One of the most successful trading methods is trend following. It was popularised by commodity traders in the 1980s and continues to do well. Trend followers are technicians in being totally focused on price-volume.

But rather than seeking to anticipate reversals, trend followers stick to trend-confirming tools like moving averages. They wait for breakouts, set trailing stop-losses and hold the trade, until stopped out. Some use “permanent reversal” systems — they never exit, only reverse trade direction. They set no profit targets — only stop losses.

Trend followers stick to highly liquid futures — the underlying could be anything. The more sophisticated work out correlations between different portfolio elements to ensure diversification. The central theme is to control loss on every given position.

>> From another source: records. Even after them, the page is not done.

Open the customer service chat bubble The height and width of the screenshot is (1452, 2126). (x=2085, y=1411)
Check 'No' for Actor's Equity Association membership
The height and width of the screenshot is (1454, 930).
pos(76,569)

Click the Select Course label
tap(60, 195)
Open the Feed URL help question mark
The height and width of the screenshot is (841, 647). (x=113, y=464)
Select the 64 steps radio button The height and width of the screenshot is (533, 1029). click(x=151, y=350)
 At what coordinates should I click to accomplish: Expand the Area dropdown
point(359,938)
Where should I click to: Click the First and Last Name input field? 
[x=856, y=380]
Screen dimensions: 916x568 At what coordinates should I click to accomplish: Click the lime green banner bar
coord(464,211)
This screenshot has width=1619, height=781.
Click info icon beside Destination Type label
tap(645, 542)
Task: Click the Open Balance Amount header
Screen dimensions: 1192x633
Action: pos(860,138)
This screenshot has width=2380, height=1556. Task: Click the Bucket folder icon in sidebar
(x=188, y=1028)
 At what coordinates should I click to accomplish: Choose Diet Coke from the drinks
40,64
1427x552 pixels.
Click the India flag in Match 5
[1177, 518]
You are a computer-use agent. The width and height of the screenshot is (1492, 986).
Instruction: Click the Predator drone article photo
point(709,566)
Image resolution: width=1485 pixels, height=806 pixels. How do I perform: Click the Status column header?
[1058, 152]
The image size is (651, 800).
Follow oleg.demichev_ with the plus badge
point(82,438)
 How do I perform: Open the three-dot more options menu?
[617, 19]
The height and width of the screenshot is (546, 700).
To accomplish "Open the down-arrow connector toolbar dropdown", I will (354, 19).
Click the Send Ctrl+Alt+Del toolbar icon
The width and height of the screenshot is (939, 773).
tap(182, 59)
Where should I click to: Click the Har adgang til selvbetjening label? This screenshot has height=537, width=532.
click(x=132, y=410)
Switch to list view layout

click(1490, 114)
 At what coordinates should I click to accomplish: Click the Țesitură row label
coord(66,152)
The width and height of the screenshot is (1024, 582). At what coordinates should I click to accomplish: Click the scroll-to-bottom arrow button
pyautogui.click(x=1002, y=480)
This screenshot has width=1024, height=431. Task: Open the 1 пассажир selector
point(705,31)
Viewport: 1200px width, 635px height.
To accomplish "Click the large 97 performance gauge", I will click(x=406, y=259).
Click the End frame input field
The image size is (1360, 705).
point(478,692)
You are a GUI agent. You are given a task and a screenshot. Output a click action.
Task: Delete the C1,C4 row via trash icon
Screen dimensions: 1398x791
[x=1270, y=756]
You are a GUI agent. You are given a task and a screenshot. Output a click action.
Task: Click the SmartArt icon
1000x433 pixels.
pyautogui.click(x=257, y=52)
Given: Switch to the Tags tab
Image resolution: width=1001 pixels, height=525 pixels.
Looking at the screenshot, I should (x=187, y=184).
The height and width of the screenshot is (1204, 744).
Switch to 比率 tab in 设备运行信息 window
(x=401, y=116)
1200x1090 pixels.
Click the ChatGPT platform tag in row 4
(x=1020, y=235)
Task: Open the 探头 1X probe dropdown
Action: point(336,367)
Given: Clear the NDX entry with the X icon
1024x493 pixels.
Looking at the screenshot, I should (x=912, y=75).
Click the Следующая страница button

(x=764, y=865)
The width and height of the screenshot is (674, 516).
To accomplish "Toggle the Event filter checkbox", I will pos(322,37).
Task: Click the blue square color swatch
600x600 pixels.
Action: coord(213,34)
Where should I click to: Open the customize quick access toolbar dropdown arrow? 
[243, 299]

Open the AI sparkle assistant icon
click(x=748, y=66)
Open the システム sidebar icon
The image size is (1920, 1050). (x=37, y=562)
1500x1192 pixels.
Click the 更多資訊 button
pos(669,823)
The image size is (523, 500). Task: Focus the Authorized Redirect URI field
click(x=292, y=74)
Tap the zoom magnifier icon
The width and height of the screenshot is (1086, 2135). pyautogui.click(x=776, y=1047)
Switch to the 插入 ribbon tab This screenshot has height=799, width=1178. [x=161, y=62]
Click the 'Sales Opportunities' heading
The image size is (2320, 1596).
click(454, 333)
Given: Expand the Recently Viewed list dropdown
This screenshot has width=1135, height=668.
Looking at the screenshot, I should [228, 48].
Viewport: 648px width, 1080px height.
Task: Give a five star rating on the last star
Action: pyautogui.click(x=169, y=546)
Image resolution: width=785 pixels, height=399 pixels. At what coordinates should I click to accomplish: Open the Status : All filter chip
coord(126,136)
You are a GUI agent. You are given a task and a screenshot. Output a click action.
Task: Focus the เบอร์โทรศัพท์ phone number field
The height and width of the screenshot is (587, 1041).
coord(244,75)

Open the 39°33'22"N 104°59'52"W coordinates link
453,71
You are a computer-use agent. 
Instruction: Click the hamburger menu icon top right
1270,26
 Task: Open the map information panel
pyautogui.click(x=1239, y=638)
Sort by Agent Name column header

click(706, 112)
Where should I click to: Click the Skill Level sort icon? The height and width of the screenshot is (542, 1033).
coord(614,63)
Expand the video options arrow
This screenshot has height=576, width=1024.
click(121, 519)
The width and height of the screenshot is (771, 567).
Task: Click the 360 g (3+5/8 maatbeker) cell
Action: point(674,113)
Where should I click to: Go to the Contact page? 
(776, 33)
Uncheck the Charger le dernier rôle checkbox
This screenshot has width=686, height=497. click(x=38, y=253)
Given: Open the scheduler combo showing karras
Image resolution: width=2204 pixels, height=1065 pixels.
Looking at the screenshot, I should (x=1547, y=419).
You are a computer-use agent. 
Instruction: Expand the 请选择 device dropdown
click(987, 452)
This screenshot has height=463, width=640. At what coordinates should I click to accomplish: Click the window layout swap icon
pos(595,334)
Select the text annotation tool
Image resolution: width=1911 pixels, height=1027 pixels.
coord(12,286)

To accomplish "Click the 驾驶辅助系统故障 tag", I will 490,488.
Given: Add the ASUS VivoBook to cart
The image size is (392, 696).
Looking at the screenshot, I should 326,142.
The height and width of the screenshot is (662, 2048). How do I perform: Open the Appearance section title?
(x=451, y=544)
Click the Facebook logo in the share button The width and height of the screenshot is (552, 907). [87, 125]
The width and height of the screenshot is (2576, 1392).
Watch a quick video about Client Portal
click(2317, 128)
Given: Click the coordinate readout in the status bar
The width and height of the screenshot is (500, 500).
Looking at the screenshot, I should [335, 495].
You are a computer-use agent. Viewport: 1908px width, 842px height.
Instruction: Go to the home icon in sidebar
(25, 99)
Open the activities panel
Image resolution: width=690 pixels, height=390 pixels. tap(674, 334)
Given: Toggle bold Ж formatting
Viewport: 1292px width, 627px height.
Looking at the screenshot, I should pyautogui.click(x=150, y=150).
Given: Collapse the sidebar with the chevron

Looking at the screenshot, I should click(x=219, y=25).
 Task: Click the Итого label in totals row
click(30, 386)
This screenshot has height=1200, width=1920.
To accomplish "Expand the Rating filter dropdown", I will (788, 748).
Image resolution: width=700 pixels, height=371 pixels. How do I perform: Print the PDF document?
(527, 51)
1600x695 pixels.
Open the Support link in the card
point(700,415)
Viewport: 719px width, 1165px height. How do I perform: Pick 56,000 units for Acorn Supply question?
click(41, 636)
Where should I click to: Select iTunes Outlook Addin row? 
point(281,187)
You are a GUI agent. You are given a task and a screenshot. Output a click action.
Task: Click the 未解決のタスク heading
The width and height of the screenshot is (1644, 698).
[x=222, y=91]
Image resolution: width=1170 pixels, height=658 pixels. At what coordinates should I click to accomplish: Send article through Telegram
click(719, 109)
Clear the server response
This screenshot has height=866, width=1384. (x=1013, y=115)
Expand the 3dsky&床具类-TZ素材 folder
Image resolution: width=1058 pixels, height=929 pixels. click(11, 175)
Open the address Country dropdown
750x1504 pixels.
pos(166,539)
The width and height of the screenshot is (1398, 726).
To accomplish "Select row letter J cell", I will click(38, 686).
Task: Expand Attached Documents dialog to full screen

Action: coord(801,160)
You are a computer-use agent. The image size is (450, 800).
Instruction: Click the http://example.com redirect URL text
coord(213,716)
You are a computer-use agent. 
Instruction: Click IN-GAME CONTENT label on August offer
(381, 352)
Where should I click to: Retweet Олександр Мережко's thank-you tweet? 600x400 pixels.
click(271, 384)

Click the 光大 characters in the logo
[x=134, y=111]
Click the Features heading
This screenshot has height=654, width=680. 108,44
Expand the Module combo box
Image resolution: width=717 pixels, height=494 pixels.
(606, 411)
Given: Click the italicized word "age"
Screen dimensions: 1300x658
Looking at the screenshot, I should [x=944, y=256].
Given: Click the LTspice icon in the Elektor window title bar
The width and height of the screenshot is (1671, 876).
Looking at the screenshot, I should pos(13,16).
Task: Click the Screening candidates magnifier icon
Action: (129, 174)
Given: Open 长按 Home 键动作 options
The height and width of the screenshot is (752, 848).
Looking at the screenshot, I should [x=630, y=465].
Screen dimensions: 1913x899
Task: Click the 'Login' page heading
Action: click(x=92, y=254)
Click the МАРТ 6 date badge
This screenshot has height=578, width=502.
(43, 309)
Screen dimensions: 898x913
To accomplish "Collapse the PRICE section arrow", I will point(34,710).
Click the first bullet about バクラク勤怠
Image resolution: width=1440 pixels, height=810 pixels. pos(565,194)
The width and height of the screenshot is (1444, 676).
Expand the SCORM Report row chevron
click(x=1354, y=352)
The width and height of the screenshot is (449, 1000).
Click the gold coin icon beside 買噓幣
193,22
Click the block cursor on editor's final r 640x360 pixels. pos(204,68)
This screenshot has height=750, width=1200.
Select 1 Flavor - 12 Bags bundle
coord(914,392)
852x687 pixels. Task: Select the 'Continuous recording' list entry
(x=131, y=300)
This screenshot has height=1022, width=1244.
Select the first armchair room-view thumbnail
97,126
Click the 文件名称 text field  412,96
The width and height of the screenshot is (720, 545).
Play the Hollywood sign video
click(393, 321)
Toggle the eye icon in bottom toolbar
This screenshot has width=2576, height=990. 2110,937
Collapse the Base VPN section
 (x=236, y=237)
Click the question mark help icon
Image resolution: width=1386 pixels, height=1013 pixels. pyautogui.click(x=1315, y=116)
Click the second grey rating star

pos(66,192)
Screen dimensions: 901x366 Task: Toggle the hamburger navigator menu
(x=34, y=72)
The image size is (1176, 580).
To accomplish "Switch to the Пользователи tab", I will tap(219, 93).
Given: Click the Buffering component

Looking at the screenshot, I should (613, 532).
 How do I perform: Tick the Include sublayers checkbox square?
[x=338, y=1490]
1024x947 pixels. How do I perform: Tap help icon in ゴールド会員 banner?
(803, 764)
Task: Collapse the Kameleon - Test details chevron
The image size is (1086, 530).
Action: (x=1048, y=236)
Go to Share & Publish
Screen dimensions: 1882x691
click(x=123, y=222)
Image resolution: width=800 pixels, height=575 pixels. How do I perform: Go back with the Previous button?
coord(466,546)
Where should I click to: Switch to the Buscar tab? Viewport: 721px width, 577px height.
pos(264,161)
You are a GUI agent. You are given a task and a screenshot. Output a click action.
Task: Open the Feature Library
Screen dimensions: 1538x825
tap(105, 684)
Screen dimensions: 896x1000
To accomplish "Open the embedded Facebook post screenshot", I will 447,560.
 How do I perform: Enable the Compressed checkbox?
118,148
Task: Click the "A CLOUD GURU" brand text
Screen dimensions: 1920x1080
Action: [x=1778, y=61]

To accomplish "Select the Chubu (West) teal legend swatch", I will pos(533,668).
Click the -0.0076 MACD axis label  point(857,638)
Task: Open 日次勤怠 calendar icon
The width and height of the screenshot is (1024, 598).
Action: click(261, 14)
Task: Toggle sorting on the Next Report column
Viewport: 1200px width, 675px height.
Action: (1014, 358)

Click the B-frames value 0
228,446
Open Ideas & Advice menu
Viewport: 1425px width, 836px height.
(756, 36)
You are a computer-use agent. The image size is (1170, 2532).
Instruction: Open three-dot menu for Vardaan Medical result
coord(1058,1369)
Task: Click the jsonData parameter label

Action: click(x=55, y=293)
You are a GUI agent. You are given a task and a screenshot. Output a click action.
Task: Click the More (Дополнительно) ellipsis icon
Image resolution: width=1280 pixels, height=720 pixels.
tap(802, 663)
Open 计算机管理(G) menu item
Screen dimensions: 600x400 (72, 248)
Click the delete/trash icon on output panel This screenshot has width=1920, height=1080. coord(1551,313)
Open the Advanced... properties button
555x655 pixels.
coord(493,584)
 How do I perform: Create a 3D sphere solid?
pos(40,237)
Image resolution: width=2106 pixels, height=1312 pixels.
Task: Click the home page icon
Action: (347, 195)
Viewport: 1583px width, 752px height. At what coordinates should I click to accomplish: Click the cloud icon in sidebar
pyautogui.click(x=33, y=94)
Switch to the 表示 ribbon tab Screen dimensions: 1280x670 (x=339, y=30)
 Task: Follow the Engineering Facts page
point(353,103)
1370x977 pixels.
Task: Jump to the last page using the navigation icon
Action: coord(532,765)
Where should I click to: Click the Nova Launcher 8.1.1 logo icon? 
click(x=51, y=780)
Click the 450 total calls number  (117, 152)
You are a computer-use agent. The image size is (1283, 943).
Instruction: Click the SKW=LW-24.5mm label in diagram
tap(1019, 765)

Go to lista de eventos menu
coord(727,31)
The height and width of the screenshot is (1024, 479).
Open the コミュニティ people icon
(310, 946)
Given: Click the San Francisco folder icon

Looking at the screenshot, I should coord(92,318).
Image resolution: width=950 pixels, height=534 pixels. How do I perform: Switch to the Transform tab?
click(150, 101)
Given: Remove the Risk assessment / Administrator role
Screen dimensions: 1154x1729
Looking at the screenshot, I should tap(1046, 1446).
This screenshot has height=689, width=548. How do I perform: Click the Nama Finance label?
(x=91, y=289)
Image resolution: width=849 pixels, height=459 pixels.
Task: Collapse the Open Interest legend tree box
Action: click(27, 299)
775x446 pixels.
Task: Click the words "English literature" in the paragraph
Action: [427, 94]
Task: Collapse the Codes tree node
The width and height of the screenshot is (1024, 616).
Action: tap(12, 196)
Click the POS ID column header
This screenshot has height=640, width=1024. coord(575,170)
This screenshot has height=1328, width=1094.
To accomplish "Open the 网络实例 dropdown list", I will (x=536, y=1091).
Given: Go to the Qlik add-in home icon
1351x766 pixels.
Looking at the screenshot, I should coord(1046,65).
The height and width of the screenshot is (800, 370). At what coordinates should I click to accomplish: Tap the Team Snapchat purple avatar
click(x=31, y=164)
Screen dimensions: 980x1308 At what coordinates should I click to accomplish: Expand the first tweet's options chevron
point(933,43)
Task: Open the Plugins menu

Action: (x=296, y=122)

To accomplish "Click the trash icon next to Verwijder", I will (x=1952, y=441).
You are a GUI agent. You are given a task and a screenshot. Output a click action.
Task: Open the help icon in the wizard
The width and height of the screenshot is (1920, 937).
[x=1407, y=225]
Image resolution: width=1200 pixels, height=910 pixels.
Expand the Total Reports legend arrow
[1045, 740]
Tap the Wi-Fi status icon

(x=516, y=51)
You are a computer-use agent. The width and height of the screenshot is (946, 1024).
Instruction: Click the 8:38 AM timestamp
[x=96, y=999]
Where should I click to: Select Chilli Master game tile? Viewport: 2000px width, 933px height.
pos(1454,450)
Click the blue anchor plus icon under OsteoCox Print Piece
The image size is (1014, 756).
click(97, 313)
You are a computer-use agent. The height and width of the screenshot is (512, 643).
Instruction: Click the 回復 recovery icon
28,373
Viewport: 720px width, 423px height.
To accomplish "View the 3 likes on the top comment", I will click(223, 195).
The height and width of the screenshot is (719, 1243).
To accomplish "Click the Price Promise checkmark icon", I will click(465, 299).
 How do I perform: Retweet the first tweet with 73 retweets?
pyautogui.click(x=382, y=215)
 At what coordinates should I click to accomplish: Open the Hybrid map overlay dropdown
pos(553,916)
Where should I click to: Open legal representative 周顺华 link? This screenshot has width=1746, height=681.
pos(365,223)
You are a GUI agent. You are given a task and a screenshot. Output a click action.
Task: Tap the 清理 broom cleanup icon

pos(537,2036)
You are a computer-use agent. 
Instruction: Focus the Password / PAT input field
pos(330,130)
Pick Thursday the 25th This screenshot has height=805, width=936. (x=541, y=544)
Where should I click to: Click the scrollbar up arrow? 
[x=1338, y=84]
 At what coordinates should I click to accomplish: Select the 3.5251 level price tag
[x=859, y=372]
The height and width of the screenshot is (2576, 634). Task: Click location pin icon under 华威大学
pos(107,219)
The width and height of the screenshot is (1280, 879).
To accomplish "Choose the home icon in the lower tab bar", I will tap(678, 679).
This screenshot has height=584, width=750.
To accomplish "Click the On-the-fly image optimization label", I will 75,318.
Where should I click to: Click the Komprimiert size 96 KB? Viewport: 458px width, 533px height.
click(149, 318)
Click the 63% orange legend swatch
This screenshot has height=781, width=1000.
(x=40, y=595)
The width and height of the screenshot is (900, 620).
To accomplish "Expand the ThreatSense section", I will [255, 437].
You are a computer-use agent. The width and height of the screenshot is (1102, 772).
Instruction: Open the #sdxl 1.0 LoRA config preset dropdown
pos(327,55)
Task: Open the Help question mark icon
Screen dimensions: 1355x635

One of the better-known systems – “turtle trading” – had a potential maximum loss of 24 per cent of total capital.

 

The trader accepts many small losses on range-trading whipsaws to try and capture big trends. Some of the more successful methods have low-win ratios — over 50 per cent of trades lose. But the few winners are big.

Obviously, if win:loss ratio is low, the average positive return must far exceed average negative return.

Also, the system must trade relatively infrequently across long time-frames. Otherwise, brokerages hurt and circuit filters (normal in commodities) restrict maximum returns.

Most popular systems seek signals like 20-day highs or lows, or a penetration of a 55-day moving average. Breakouts in these time-frames imply reasonably long-term trends. Great discipline is required to calculate and rigidly maintain stops.

Someone I know has traded the BankNifty since January 2008 using a trend-following system with a 35-day exponential moving average (EMA) as the trigger for entry-exit. He enters (long or short) on 1 per cent penetration above/below the 35 EMA. So far, it's been very successful. Though I can't discuss details of stops, etc, anybody can map BankNifty versus 35 EMA to assess viability.

The last 35-EMA buy signal was early July. The BankNifty hit a new high on 22 July. Buying flies in the face of fundamental opinion. Interest rates are rising, bank margins may be hit, etc. It can be justified if you believe real interest rates are negative, due to under-reported inflation. Or, perhaps, rising GDP growth will lead to more loan offtake and fewer defaults.

A trend-following system such as this stays long on BankNifty without worrying about fundamentals. Other long-term technical signals are positive. A short-term correction has come and gone with the index dropping to 9,900 before it jumped above five-figures again. Just ensure you set good stop-losses and adhere to them, if you decide to trade this way.